Im Geräte Manager unter Netzwerkadapter den passenden Eintrag markieren dann Rechtsklick, Eigenschaften, Energieverwaltung, den Haken entfernen bei "Computer kann das Gerät ausschalten, um Energie zu sparen".

Das musste ich bei meinem Board auch machen, sonst war die Verbindung weg und aufwachen aus dem Energiesparmodus tut dieser Netzwerkadapter nicht mehr.

Habe momentan schon seit 4 oder 5 Wochen das gleiche Problem mit meiner Grafikkarte. Sobald der Bildschirm abschaltet ist es ein Lottospiel, ob der PC nochmal ein Bild anzeigt oder nicht. Ist man dabei im Spiel und geht ein paar Minuten weg, dann hängt der  Rechner mit Blackscreen da herum und zeigt kein Bild mehr.


----------



## cimenTo (21. Oktober 2020)

Hab ich schon gemacht. Keine Besserung. Lustigerweise sind all diese Einstellungen im anderen PC zu Hause an und der PC verliert die Verbindung nie. Auch mit dem B350 Board habe ich an diesen Einstellungen nie was verändert und hatte nie Abbrüche. Es ist ein Rätsel mit dem neuen Board.


----------



## cimenTo (26. Oktober 2020)

Also Neuigkeiten habe ich nicht groß welche. Eine Antwort von Realtek habe ich auch noch nicht erhalten. Habe aber gesehen dass es eine ganz frische Realtek Version gibt. Version 10.045. Eventuell bringt diese ja was.

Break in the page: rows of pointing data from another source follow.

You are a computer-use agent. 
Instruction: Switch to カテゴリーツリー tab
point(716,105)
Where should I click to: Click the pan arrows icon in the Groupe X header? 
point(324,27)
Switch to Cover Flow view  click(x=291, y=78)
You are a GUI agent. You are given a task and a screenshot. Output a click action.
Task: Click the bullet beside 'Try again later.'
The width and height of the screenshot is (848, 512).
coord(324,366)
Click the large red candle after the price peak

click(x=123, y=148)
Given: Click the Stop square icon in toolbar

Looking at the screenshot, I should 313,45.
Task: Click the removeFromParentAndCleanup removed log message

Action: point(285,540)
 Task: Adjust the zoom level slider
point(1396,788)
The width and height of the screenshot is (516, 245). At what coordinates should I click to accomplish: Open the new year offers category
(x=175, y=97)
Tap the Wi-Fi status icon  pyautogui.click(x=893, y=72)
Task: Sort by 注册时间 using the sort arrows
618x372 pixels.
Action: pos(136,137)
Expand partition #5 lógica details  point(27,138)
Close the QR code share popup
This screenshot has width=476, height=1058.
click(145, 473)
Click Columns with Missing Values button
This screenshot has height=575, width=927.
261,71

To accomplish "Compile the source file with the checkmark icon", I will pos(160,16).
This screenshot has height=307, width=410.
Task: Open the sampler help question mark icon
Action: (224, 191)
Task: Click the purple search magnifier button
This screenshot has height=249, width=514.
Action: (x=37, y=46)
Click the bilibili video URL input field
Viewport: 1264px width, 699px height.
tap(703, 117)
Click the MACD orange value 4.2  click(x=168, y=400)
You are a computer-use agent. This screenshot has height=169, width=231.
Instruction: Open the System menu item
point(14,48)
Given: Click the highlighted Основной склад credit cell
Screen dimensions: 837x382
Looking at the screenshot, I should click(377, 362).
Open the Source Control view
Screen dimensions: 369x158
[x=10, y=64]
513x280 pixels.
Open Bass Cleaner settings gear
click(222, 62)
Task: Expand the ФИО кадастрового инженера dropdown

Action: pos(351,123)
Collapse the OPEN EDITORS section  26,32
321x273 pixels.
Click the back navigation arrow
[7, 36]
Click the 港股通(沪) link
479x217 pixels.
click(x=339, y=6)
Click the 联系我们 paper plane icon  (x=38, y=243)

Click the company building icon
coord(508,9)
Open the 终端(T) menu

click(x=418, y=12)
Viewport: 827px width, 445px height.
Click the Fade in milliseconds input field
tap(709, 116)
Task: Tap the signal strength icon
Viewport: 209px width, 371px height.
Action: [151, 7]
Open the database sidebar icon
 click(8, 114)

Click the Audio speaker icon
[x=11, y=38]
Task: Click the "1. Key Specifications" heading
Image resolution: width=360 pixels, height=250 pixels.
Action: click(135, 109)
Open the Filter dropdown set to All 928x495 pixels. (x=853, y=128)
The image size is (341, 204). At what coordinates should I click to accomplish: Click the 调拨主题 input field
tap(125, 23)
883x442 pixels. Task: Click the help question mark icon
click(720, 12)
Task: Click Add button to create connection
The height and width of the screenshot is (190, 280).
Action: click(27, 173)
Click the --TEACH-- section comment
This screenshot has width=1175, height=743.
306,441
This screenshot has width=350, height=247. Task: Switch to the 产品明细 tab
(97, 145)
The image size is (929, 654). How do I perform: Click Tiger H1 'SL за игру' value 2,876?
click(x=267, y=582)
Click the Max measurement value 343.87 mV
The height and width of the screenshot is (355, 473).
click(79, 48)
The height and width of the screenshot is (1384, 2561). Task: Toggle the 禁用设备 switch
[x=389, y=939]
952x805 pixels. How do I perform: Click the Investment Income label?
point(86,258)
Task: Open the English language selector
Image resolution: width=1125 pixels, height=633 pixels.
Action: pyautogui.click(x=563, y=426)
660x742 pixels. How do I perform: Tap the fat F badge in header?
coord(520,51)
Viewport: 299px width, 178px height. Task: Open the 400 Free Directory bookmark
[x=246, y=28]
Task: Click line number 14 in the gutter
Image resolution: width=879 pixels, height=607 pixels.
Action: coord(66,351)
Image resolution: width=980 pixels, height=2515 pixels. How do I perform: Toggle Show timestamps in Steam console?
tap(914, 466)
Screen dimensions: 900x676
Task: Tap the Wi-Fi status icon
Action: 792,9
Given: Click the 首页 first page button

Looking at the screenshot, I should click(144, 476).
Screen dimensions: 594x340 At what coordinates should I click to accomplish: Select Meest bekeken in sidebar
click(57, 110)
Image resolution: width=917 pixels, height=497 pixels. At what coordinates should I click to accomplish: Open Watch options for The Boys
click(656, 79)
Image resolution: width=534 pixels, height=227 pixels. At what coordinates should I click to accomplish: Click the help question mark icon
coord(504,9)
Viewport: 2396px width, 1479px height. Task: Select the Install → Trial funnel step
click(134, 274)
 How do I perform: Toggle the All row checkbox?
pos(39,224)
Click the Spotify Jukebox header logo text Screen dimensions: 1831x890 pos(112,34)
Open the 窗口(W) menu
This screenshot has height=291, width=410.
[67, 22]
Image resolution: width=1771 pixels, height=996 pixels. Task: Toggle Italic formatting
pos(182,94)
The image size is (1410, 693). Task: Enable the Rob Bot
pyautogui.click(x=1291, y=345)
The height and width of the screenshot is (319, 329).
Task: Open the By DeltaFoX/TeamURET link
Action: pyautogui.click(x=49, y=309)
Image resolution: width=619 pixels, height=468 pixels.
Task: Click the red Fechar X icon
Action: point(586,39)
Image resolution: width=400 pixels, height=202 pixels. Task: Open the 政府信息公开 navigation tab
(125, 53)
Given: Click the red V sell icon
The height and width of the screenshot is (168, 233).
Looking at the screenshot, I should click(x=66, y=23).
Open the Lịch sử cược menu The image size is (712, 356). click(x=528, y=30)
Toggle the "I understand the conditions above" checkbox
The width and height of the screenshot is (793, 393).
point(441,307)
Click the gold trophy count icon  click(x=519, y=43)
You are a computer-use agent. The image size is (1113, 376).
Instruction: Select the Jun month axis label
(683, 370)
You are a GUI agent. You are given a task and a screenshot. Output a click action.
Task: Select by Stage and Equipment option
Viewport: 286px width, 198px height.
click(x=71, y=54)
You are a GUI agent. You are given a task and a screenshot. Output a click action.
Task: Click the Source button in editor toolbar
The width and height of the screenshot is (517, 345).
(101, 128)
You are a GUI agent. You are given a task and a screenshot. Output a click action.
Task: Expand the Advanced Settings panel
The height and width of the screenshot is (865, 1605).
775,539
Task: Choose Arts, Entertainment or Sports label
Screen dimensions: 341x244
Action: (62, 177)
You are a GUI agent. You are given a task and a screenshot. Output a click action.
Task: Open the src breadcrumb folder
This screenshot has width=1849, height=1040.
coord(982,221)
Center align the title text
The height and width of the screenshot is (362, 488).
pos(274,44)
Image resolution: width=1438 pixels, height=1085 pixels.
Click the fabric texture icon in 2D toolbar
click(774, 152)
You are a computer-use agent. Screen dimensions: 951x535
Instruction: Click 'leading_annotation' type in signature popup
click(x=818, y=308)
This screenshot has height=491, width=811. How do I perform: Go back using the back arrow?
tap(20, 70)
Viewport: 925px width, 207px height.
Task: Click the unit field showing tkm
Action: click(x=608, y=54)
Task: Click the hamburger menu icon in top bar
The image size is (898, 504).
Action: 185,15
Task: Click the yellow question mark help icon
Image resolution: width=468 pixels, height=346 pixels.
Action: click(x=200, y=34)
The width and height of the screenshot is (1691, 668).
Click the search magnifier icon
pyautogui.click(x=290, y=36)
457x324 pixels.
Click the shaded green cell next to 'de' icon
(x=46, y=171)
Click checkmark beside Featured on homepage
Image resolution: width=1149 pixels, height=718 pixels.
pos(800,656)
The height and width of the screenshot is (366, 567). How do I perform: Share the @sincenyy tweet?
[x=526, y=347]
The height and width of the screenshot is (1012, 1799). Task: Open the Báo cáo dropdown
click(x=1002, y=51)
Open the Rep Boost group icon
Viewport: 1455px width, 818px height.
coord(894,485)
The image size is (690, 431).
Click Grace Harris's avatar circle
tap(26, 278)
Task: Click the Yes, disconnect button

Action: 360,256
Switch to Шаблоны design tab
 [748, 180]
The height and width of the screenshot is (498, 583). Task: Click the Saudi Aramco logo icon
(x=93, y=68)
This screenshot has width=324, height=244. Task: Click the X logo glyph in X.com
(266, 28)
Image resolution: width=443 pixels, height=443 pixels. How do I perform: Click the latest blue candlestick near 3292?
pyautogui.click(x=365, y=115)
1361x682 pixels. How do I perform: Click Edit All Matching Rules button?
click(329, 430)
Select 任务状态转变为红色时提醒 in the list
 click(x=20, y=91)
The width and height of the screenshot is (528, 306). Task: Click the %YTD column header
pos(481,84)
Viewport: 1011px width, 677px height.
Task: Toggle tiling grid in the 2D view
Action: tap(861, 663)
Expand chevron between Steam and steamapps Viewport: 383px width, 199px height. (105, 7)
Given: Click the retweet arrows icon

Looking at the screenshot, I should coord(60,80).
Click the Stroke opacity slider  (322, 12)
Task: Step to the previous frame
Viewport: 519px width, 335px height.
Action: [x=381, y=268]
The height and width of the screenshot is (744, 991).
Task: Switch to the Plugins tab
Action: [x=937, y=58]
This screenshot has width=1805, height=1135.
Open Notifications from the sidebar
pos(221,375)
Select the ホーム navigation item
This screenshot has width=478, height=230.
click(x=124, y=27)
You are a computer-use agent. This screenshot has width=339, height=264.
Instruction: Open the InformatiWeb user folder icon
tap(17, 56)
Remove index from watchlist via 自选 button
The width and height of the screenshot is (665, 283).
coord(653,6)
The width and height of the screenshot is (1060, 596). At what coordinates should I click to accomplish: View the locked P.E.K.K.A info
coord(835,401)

						Realtek PCIe FE / GBE / 2.5G / Gaming Ethernet Family Controller Software - REALTEK
					






					www.realtek.com
				





PS: Auch mit dem neuen Treiber keine Besserung. Soeben wieder einen Abbruch gehabt.
Benutze jetzt mal zum Testen einen USB-LAN Adapter. Es nervt einfach nur...


----------



## cimenTo (30. Oktober 2020)

Nochmal kurzes Update:

Ich will nicht allzu voreilig sein, aber die Treiberversion 10.038.1118.2019 scheint dieses Problem nicht zu verursachen. Seit meinem letzten Post hatte ich jedoch keine Abbrüche mehr mit dieser Version






						Realtek RTL-81xx Drivers Version 10.038.0120.2020 WHQL
					

Windows 10




					www.station-drivers.com
				




Nicht wundern wenn der Link Version 10.038.0120.2020 sagt. Die Installation ist die Version die ich oben genannt habe.

Ein Versuch wäre es wert.

Ansonsten probiere ich wie gesagt den USB-LAN Adapter.


----------



## Rafa85 (20. Dezember 2020)

Hallo!



cimenTo schrieb:


> Nochmal kurzes Update:
> 
> Ich will nicht allzu voreilig sein, aber die Treiberversion 10.038.1118.2019 scheint dieses Problem nicht zu verursachen. Seit meinem letzten Post hatte ich jedoch keine Abbrüche mehr mit dieser Version
> 
> ...



Funktioniert es mit dieser Treiber Version? Habe das gleiche Problem mit meinen B550-Aorus Pro.

Mfg


----------



## cimenTo (20. Dezember 2020)

Rafa85 schrieb:


> Hallo!
> 
> 
> 
> ...



Leider nicht lange gehalten. Habe hier und da einiges probiert aber nur ein USB zu LAN Adapter brachte Hilfe.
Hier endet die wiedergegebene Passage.